Tocó la pared: era sólida. Por allí no había salida. Pero una de las aberturas era muy amplia y se hallaba casi a ras del suelo. Tendió la mano sin notar nada.
Durante un instante titubeó. La idea de escapar atravesando uno de aquellos agujeros se le hacía, en cierto modo, nauseabunda, como caminar bajo tierra.
Entonces se fijó en la abertura de la cámara del generador. Era un agujero enorme y elíptico en mitad de la puerta. Comprendió que, gracias a él, Rosalyn había penetrado en la cámara huyendo de Zigzag y tocado el generador, recibiendo la descarga después de que Zigzag la atacara. Si Rosalyn había pasado al otro lado a través de uno de aquellos agujeros, ella también podía intentarlo.
Fuera como fuese, no iba a quedarse allí dentro aguardando a que él decidiera atacar.

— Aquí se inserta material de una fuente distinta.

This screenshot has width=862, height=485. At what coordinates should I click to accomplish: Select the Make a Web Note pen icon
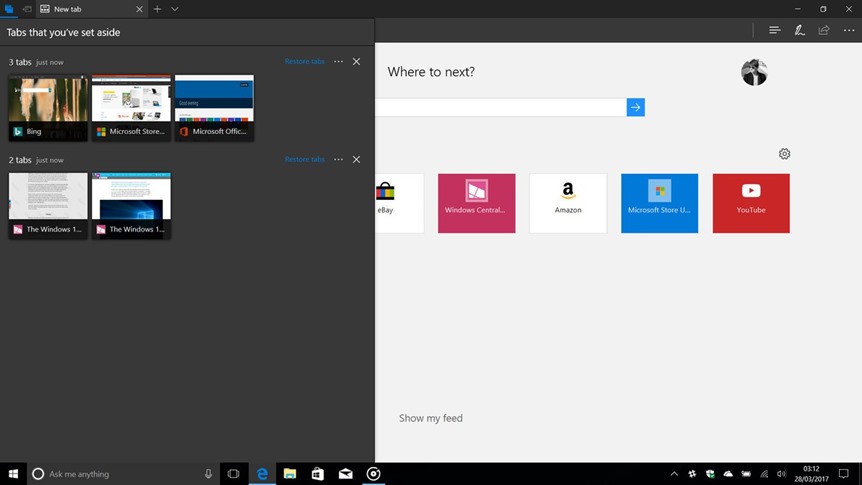[799, 30]
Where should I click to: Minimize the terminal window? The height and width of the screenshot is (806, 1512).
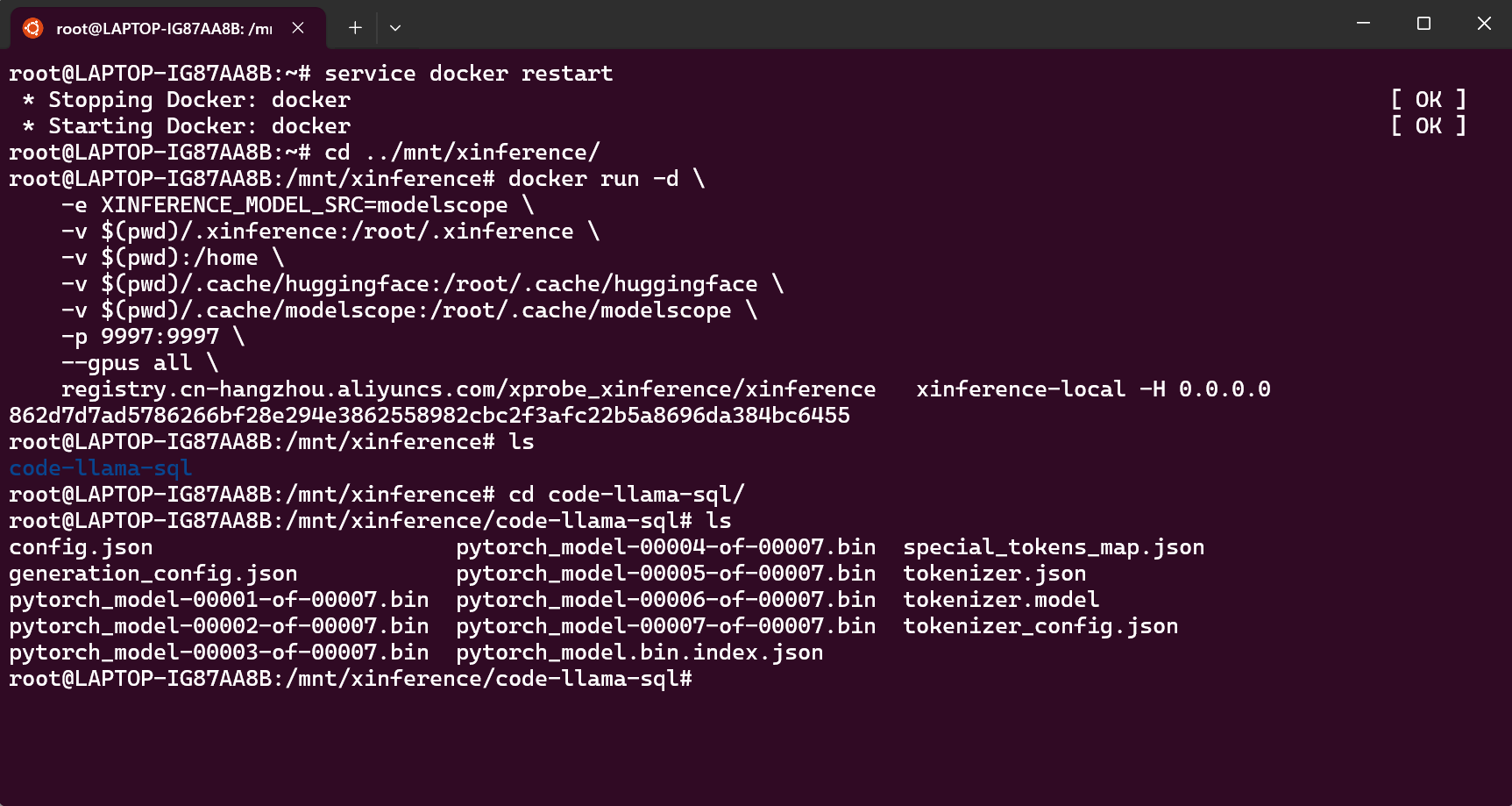click(1363, 24)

Alzó una pierna, luego la otra. Procuró no apoyarse en los bordes del agujero, pese a que eran completamente lisos. Salió afuera.
No oía el mar, ni el viento, ni siquiera sus propios pasos. Tampoco sentía la tibieza del sol sobre su piel, aunque estaba desnuda. Eva en el paraíso. Era como caminar por un decorado, una naturaleza virtual. La luz del sol, sin embargo, seguía alcanzando sus retinas con normalidad. Supuso que la explicación residía en la teoría de la relatividad, que afirmaba que la velocidad de la luz era una de las constantes absolutas del universo físico. Incluso en la cuerda de tiempo la luz se desplazaba de la misma forma inalterable.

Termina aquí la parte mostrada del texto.